Rebecca Randall Bryan bequeathed more than $1.8 million to Coastal.

ABOVE: The way the story appeared in the Fall 2001 issue of Coastal Magazine

New Art Gallery named for Coastal friend and benefactor

Rebecca Randall Bryan never married and she had no children, but in a sense she had a favorite child: Coastal Carolina University. Bryan, who died Sept. 25, 1999, bequeathed more than $1.8 million to Coastal, the largest single cash gift the university has ever received. In her will, Bryan directed that her gift be used for building projects relating to Coastal’s humanities programs. The art gallery in the Thomas W. and Robin W. Edwards College of Humanities and Fine Arts Building, which had its grand opening on Sept. 20, is named in Bryan’s honor. A future extension of Coastal’s library also will be named in honor of the Bryan family.

 

“It is clear that Coastal is her heir,” says Sara Sanders, professor of English at Coastal and a cousin of Bryan’s. “She left the university 50 percent of her estate; the next highest percentage was 5 percent. I think it’s significant that Cousin Rebecca’s will was dated August 1993, just after Coastal became an independent public institution.”

 

Bryan was passionate about the arts, particularly painting and literature, and she was often on campus taking continuing education courses and attending cultural events. She traveled to Oxford University in England as part of a traveling study program offered through Coastal’s Office of International Programs.
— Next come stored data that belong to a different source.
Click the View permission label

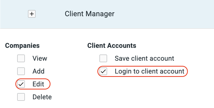[x=40, y=58]
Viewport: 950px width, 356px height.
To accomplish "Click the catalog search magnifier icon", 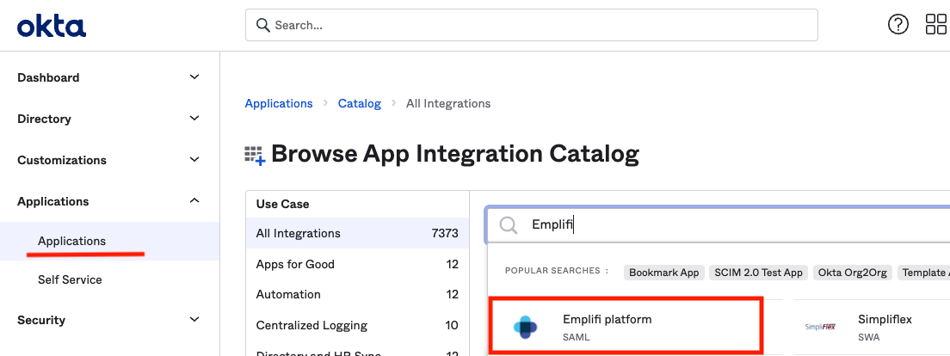I will (x=509, y=225).
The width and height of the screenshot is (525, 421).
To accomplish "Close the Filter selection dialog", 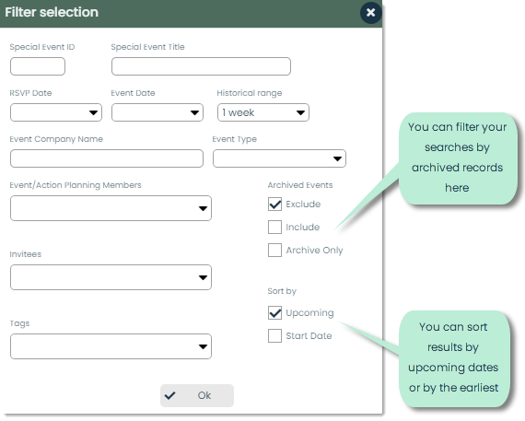I will 370,13.
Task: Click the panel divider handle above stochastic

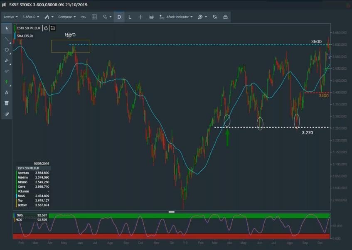Action: (x=171, y=212)

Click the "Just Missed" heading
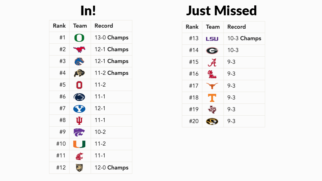[x=221, y=11]
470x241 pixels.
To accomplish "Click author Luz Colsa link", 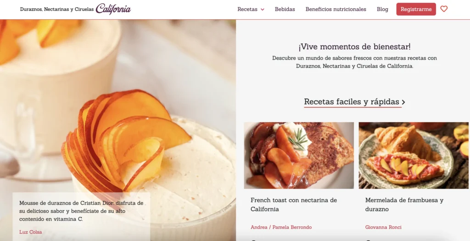I will pos(31,232).
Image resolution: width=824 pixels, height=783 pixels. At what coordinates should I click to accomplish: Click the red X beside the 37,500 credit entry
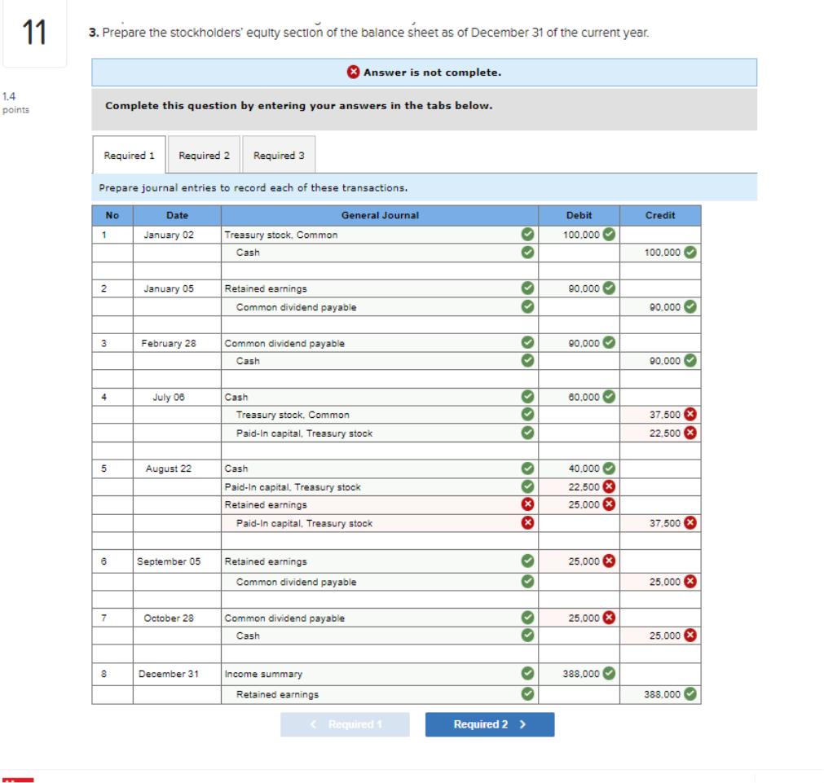pyautogui.click(x=691, y=415)

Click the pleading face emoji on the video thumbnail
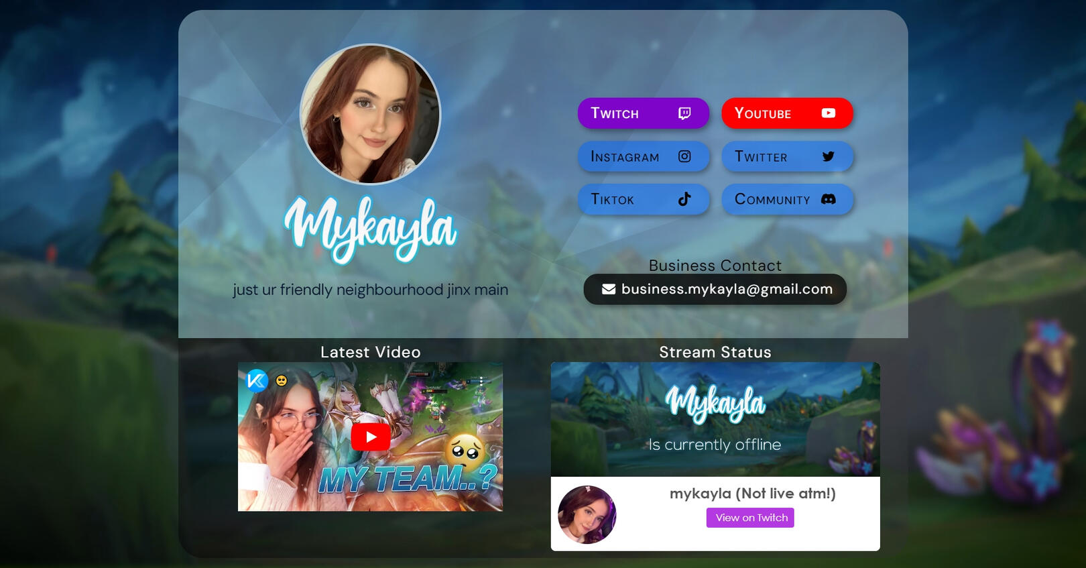pos(465,449)
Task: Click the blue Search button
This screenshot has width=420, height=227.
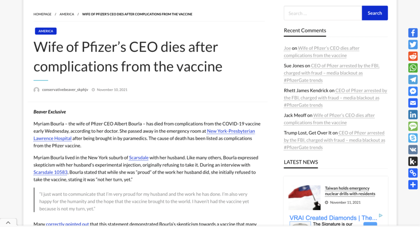Action: point(375,13)
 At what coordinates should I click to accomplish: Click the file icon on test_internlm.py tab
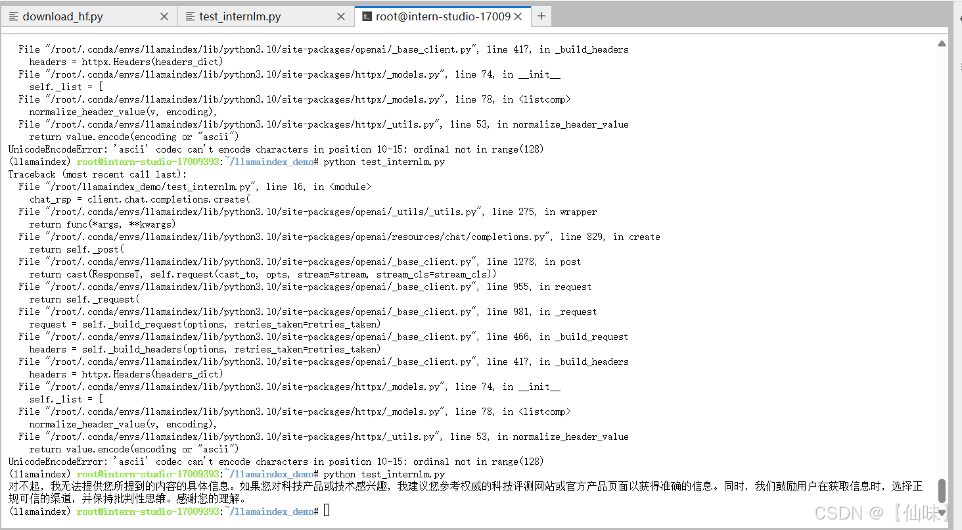click(189, 16)
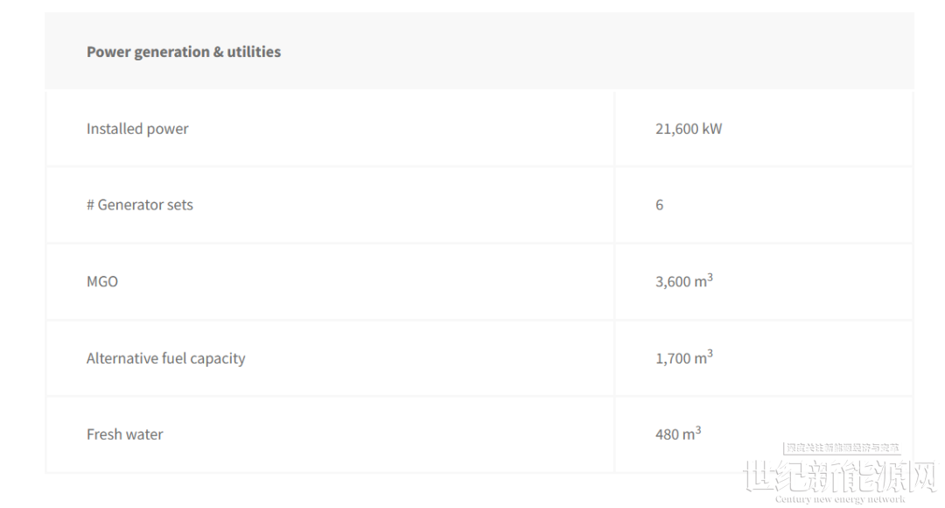Click the small watermark tagline banner
The image size is (945, 508).
[x=842, y=448]
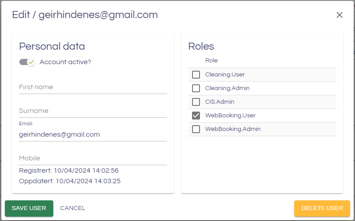Click the CIS.Admin role label
The height and width of the screenshot is (221, 355).
(x=219, y=102)
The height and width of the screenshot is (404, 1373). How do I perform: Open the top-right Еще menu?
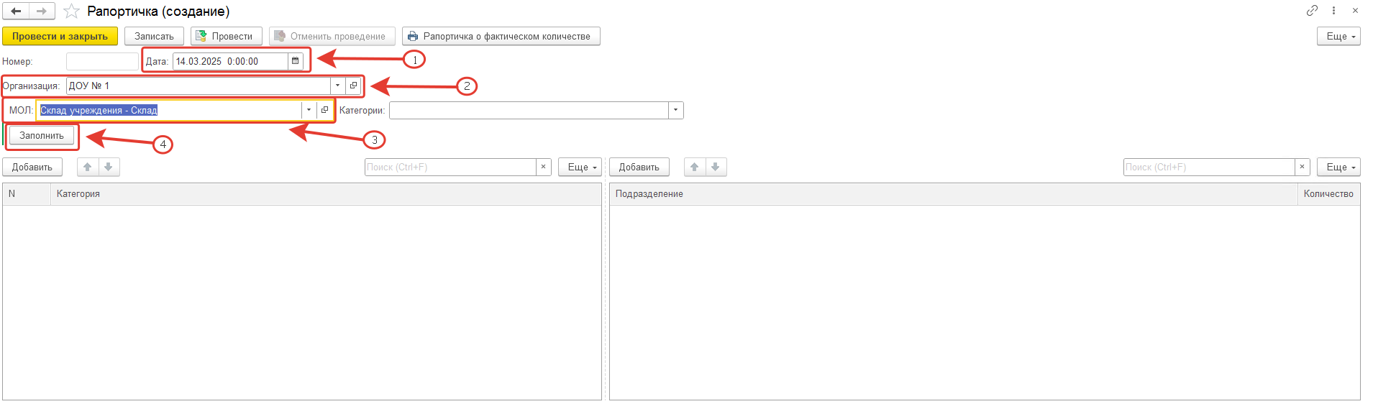tap(1338, 36)
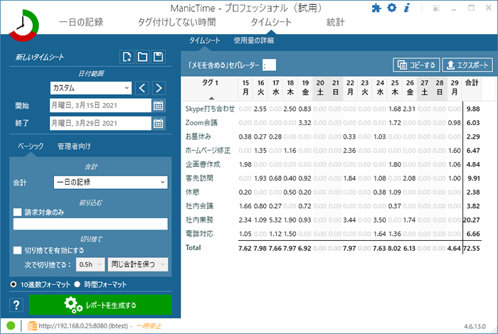Image resolution: width=498 pixels, height=334 pixels.
Task: Switch to the 使用量の詳細 sub-tab
Action: 253,41
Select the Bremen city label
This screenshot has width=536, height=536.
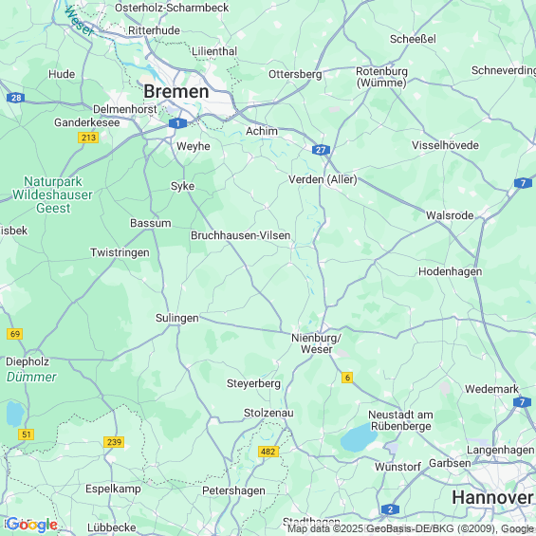(176, 92)
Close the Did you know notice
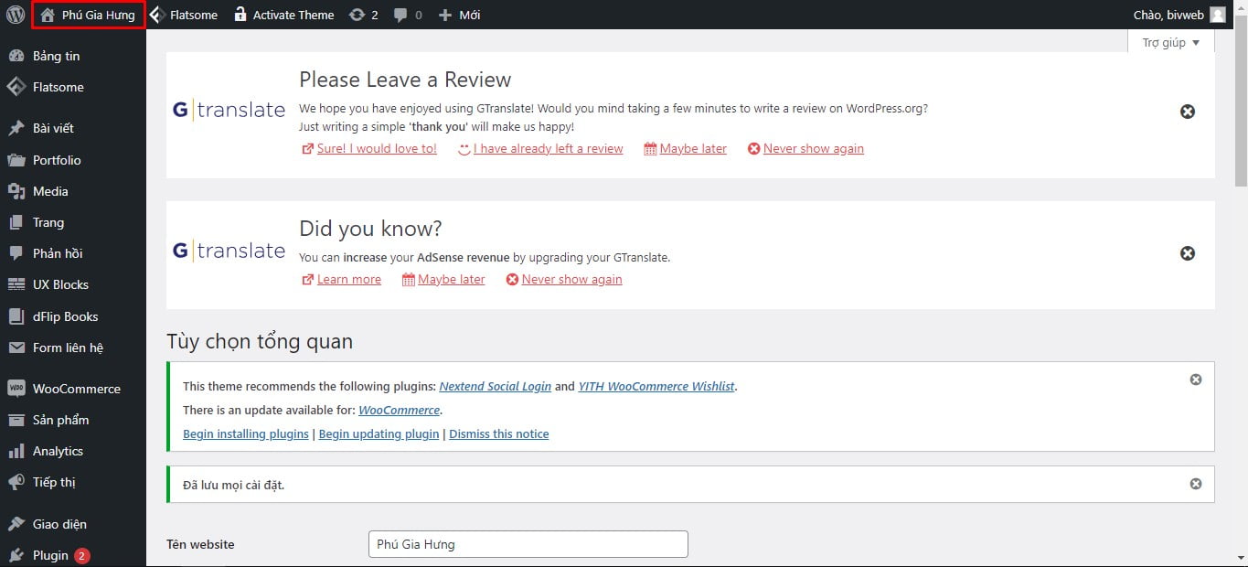 1187,253
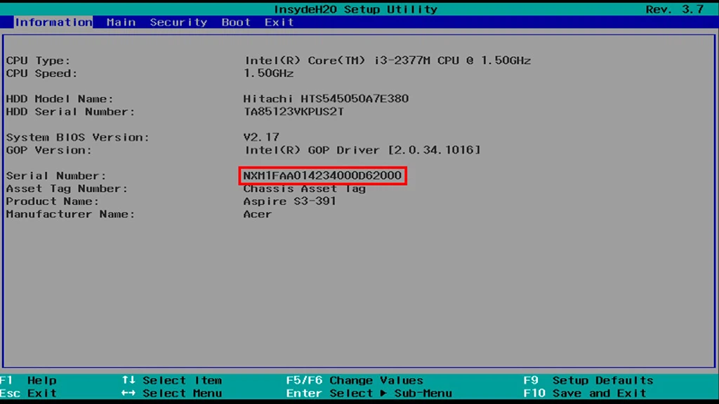Open the Information tab
719x404 pixels.
pos(53,22)
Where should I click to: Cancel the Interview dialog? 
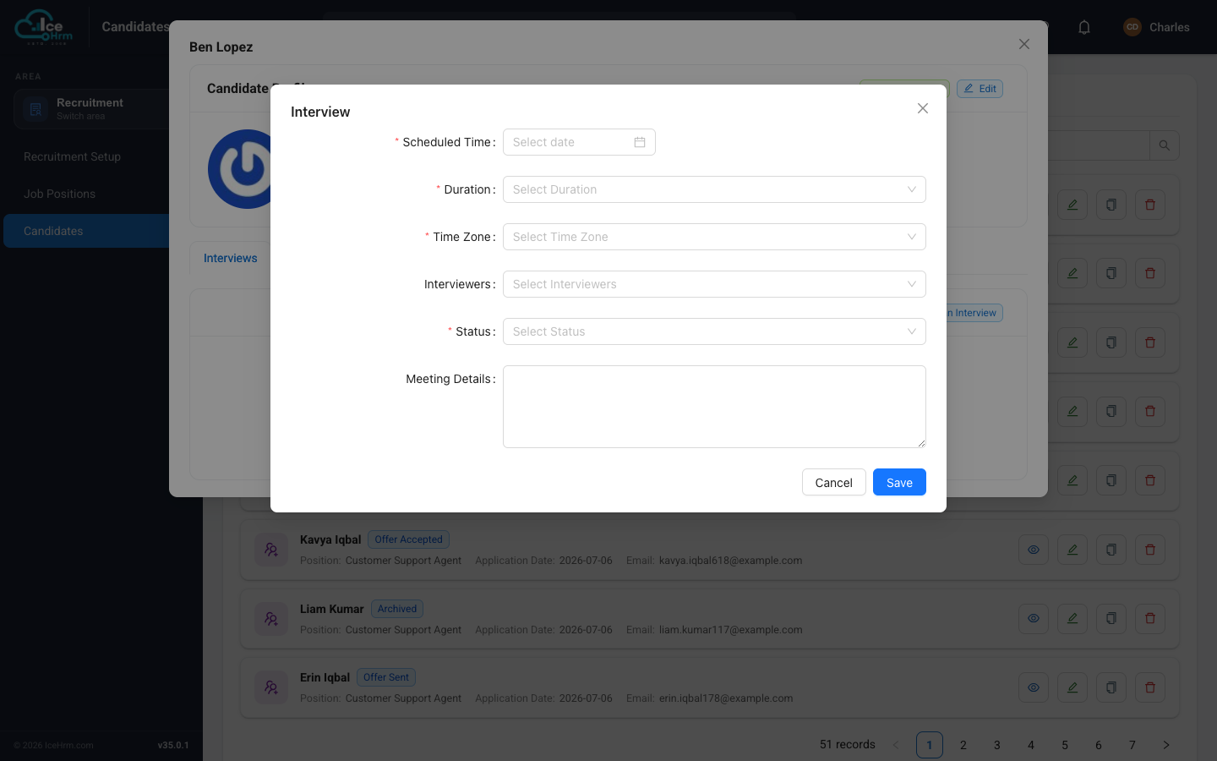pos(833,482)
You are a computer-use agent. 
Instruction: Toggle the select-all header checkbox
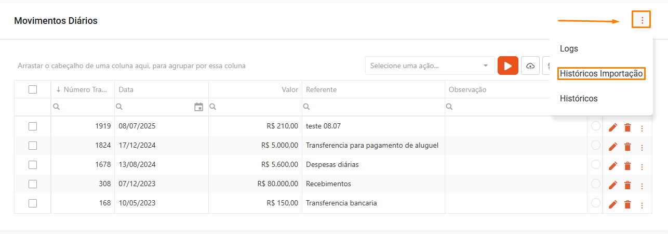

She also donated more than 200 books from her personal library to Coastal’s Kimbel Library.

 

“She was curious about everything, so it was no wonder that she has an amazing, interdisciplinary library,” says Sanders. “It held all the classics, as you would expect, but she also kept up with the best current fiction writers like Salmon Rushdie and she read widely in world religion and philosophy, science and art.” She was an avid landscape and still life painter and among her personal papers she left 400 manuscript pages of a novel that she, unbeknownst to her friends and family, was working on.

 

Bryan was descended from old Horry families and was proud of her heritage. She was a charter member of the Horry County Historical Society and bequeathed her home in Conway to the organization.

 

“Cousin Rebecca was a serious steward of her family’s name and holdings,” says Sanders, who had Sunday dinner with Bryan nearly every week. “She wasn’t interested in personal honors and she would probably be horrified by the public recognition she has received in providing for the things she loved and in honoring her family name – and her bequest to Coastal is doing just that.”